> Exercise
Retype the entries in full, exactly.

> Records for this task

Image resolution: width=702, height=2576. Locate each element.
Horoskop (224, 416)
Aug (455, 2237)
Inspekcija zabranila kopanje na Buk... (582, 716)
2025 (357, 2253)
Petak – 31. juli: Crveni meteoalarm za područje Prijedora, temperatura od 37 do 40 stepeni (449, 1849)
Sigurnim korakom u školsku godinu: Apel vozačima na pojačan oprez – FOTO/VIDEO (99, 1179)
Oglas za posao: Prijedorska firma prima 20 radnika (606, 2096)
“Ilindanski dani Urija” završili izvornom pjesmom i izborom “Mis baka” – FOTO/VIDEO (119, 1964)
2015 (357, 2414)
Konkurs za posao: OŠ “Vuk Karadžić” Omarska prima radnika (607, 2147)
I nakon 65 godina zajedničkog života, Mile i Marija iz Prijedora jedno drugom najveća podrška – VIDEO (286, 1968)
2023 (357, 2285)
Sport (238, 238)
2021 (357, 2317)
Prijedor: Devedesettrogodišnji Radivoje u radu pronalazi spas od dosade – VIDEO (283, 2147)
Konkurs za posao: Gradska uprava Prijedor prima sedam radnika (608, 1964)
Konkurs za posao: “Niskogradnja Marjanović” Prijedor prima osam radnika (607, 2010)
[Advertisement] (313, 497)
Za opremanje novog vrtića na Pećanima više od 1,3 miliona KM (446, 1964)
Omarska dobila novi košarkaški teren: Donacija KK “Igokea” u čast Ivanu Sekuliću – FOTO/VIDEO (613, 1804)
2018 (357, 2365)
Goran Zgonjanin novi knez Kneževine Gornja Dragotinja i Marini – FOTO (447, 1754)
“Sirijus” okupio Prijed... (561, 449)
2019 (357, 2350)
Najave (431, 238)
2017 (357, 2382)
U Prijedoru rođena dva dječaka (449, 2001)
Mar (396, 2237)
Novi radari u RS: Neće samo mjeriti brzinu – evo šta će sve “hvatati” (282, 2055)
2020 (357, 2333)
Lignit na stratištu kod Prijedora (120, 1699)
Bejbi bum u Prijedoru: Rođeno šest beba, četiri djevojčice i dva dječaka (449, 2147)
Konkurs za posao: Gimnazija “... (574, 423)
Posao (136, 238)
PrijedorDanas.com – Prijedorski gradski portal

> Output
Image resolution: width=702, height=2576. Locate each element.
Horoskop (224, 416)
Aug (455, 2237)
Inspekcija zabranila kopanje na Buk... (582, 716)
2025 (357, 2253)
Petak – 31. juli: Crveni meteoalarm za područje Prijedora, temperatura od 37 do 40 stepeni (449, 1849)
Sigurnim korakom u školsku godinu: Apel vozačima na pojačan oprez – FOTO/VIDEO (99, 1179)
Oglas za posao: Prijedorska firma prima 20 radnika (606, 2096)
“Ilindanski dani Urija” završili izvornom pjesmom i izborom “Mis baka” – FOTO/VIDEO (119, 1964)
2015 (357, 2414)
Konkurs za posao: OŠ “Vuk Karadžić” Omarska prima radnika (607, 2147)
I nakon 65 godina zajedničkog života, Mile i Marija iz Prijedora jedno drugom najveća podrška – VIDEO (286, 1968)
2023 (357, 2285)
Sport (238, 238)
2021 (357, 2317)
Prijedor: Devedesettrogodišnji Radivoje u radu pronalazi spas od dosade – VIDEO (283, 2147)
Konkurs za posao: Gradska uprava Prijedor prima sedam radnika (608, 1964)
Konkurs za posao: “Niskogradnja Marjanović” Prijedor prima osam radnika (607, 2010)
[Advertisement] (313, 497)
Za opremanje novog vrtića na Pećanima više od 1,3 miliona KM (446, 1964)
Omarska dobila novi košarkaški teren: Donacija KK “Igokea” u čast Ivanu Sekuliću – FOTO/VIDEO (613, 1804)
2018 (357, 2365)
Goran Zgonjanin novi knez Kneževine Gornja Dragotinja i Marini – FOTO (447, 1754)
“Sirijus” okupio Prijed... (561, 449)
2019 (357, 2350)
Najave (431, 238)
2017 (357, 2382)
U Prijedoru rođena dva dječaka (449, 2001)
Mar (396, 2237)
Novi radari u RS: Neće samo mjeriti brzinu – evo šta će sve “hvatati” (282, 2055)
2020 (357, 2333)
Lignit na stratištu kod Prijedora (120, 1699)
Bejbi bum u Prijedoru: Rođeno šest beba, četiri djevojčice i dva dječaka (449, 2147)
Konkurs za posao: Gimnazija “... (574, 423)
Posao (136, 238)
PrijedorDanas.com – Prijedorski gradski portal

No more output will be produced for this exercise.